Le cause debbono perciò essere decise con una sola sentenza.
2. – Sulla seconda delle questioni, esattamente il tribunale di
Livorno e il pretore di Torino rilevano che il caso di cui sono oggetto
le loro ordinanze, riguardante fatti legati da nesso di continuità con
altri puniti con sentenza precedente, non può essere trattato
diversamente da quello in cui la continuazione è accertata con unica
sentenza; per cui, come, in quest’ultimo caso, la pena può essere
sospesa, nel concorso dei presupposti di legge, con riguardo al reato
considerato nella sua unità, così non dovrebbe revocarsi la
sospensione della prima condanna quando la seconda, cumulata con la
prima, non oltrepassi i massimi indicati nell’art. 163 stesso codice.
Tale ragionamento investe il combinato disposto degli artt. 164, comma
secondo n. 1, e 168, primo comma n. 2, nella parte in cui, quando il
secondo reato sia in relazione di continuità con altro già punito con
pena sospesa, si esclude che il giudice possa esercitare il potere di
concedere o di negare per l’intera pena il beneficio della sospensione
condizionale e si impone che sia revocata di diritto la sospensione
condizionale già concessa.
Si muove, nelle ordinanze, dal contenuto che la giurisprudenza ha
dato alle norme denunciate: infatti si è giudicato che la sospensione
della prima condanna deve essere revocata quando la continuazione del
reato emerge in un processo successivo. Con questo contenuto vivono
perciò le norme predette; ma esse, nella sostanza, fanno dipendere
l’esistenza del nesso di continuità fra due reati da circostanze
occasionali, e cioè a dire, dal fatto che la continuazione sia
accertata in un solo tempo anziché in tempi successivi, circostanze
che non possono elevarsi a fondamento di una diversa disciplina.

#### Estratto del dataset:
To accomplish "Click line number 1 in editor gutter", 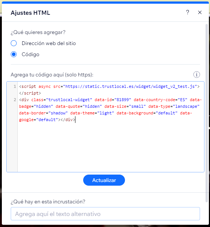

#### Consegna e requisiti:
Puoi proseguire il testo sulla sospensione condizionale della pena, riprendendo subito dopo la sua ultima frase?

#### Risposta scritta:
Assumere, coll’Avvocatura, che la scoperta di fatti anteriori alla
prima condanna smentisca la presunzione di ravvedimento posta dal
giudice a giustificazione del beneficio accordato, vuol dire denunciare
l’irrazionalità della distinzione, anziché giustificarla: infatti
nemmeno nel primo giudizio la continuazione può essere, di per sé
sola, ragione di rifiuto del beneficio della sospensione, dovendo
sempre verificarsene la rilevanza per decidere se possa presumersi che
l’imputato si asterrà dal commettere altri reati. La circostanza che
il primo giudice non era a notizia che l’imputato aveva, in
continuazione, ancora violato la legge penale, non può perciò
impedire al secondo giudice di compiere gli apprezzamenti che avrebbe
fatto il primo, e imporgli di sostituire, al suo libero convincimento,
una presunzione legale di inopportunità della sospensione. Tale
inopportunità non può spiegarsi nemmeno con il rilievo che l’imputato
non rese noto al giudice di aver commesso i nuovi reati, perché, se
così potesse ragionarsi, dalla norma si farebbe derivare una
inconcepibile sanzione alla reticenza dell’imputato; al quale invece
l’ordinamento garantisce piena libertà di comportamento processuale,
al riparo dalla presunzione della sua non colpevolezza.
Il legame logico tra gli artt. 164 e 168 del codice penale è
indiscutibile: ed è irrazionale inibire al giudice chiamato a decidere
sulla revoca della sospensione quegli apprezzamenti che egli può
compiere quando deve decidere se la pena debba sospendersi.
3. – L’altra questione, quella proposta dal pretore di
Caltagirone, pone in risalto l’incoerenza tra il principio adottato
nell’art. 168 del codice penale, che non distingue pena da pena agli
effetti della revoca di una precedente sospensione, e l’art. 164,
quinto comma, stesso codice che, al contrario, agli effetti della
concessione del beneficio della sospensione, differenzia caso da caso
in relazione al tipo di pena che deve comminarsi con la seconda
sentenza. Dato il rilevato legame logico che esiste tra concessione e
revoca del beneficio, poggiare i poteri del giudice riguardo alla
sospensione della pena su presupposti meno rigidi di quelli ai quali si
informa il dovere di revocare la sospensione, è chiara prova della
violazione del principio di eguaglianza: secondo la legge il giudice
dovrebbe revocare il beneficio in casi in cui gli è invece permesso di
concederlo e dovrebbe concederlo in casi in cui egli è tenuto poi a
revocarlo.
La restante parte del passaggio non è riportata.